### Verilen görev 1
Tedarik zincirinde bütünleşme metnine göre bütünleşmedeki temel amaç nedir?
### Verilen görev 2
Tedarik zincirinde bütünleşme metninden "Aşağıda sıralanan evrensel" sözcükleriyle başlayıp "yöntemleri bulmaya zorlamaktadır." sözcükleriyle biten bölümü olduğu gibi alıntılayın.

Site icon Türkçe Malumatlar

Tedarik Zincirinde Bütünleşme

Tedarik Zincirinde Bütünleşme

Tedarik zincirinde bütünleşme, nihai ürünün üretilmesi, dağıtılması ve desteklenmesinde toplam başarım düzeyini optimize etmek için birlikte çalışan, müşteri ve tedarikçilerin oluşturduğu birlik olarak tanımlanabilir. Zincir içerisindeki bağımsız şirketler gönüllülük temeli içerisinde birbirilerine sadece güven, paylaşılan amaçlar ve belirli sözleşmelerle bağlı olmalarına rağmen bu bütünleşmede yer alan katılımcıları dikey olarak bütünleşmiş büyük bir örgütün bölümleri olarak düşünmek yararlı olacaktır. Temelde ana şirkete hizmet veren bağımsız tedarikçiler sıklıkla çok sayıda müşterinin birbirine uymayan değişik talepleri ile karşı karşıya kalmaktadırlar. Bütün tedarik zincirleri bir dereceye kadar bütünleşiktirler. Bütünleşmeyi arttırmadaki amaçlardan bir tanesi, zincirin bütününün performansını optimize etmek için tedarik zincirinin ihtiyaçları konusunda her katılımcının ilgili kaynaklarının koordine edilmesi ve bunların üzerine odaklanılması gereğidir. Bütünleşme süreci disipline edilmiş yönetim uygulamaları, süreçler ve zincirin kilit fonksiyonlarının ve yeteneklerinin eşleştirilmesi ve olası iş fırsatları avantajlarından yararlanmayı sağlayacak teknolojileri gerekli kılmaktadır. Temel amaç, tüm katılımcılar için daha yüksek kar elde etme ve riski azaltmaktır. Bütünleşik tedarik zincirleri, tüm tarafların yoğun ve açık bir iletişimle ortaklık olarak karakterize edilen ve sürdürülebilir, uzun dönemli ilişki temeline dayanan bir biçimde ilişkilerden yararlanmalarını öngörür. Tedarik zinciri bütünleşmesi, sadece imalatçıların, müşterilerin ve tedarikçilerin ilişkilerini geliştirmek için birlikte çalıştıkları ve tüm katılımcıların zincirin tüm seviyelerindeki önemli eylemlerin farkında oldukları zaman yürütebilecek ve süreklilik gösterebilecek bir süreçtir.

Tedarik Zincirinde Bütünleşmeyi Arttıran Faktörler

Aşağıda sıralanan evrensel eğilimler ve güçler tedarik zincirindeki bütünleşmeyi arttıran faktörler olarak kabul edilir:

• Artan maliyet rekabeti: İçsel operasyonlarda elde edilen önemli gelişmeler imalatçıları tedarik zincirlerinde etkinliği ve sinerjiyi arttırarak maliyet azaltan yöntemleri bulmaya zorlamaktadır.

### Gösterilen kayıtlar
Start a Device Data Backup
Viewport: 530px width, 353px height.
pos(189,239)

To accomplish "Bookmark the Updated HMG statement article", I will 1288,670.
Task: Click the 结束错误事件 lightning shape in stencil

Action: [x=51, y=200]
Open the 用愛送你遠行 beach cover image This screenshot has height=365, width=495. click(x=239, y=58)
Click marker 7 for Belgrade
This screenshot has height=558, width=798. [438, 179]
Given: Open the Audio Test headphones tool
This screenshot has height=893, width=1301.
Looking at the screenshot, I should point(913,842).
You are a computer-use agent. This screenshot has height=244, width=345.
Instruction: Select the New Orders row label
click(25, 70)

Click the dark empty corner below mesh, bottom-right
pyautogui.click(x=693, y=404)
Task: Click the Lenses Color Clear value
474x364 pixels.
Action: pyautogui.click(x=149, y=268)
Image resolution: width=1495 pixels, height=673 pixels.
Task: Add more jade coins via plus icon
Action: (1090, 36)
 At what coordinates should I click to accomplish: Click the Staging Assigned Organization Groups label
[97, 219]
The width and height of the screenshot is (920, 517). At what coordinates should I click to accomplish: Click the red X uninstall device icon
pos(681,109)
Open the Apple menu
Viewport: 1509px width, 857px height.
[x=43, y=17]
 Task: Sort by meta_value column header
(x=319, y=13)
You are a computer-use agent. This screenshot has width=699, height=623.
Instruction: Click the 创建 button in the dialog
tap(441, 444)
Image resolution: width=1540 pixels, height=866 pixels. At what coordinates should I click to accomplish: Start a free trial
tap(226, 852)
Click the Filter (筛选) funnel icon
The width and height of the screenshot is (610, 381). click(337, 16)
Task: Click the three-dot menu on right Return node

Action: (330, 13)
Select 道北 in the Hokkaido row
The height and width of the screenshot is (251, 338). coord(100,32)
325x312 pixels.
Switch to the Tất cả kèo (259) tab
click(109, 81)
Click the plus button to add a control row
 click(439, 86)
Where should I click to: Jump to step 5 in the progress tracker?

### Doğru yanıt 1
Tüm katılımcılar için daha yüksek kâr elde etmek ve riski azaltmaktır.

### Doğru yanıt 2
Aşağıda sıralanan evrensel eğilimler ve güçler tedarik zincirindeki bütünleşmeyi arttıran faktörler olarak kabul edilir:

• Artan maliyet rekabeti: İçsel operasyonlarda elde edilen önemli gelişmeler imalatçıları tedarik zincirlerinde etkinliği ve sinerjiyi arttırarak maliyet azaltan yöntemleri bulmaya zorlamaktadır.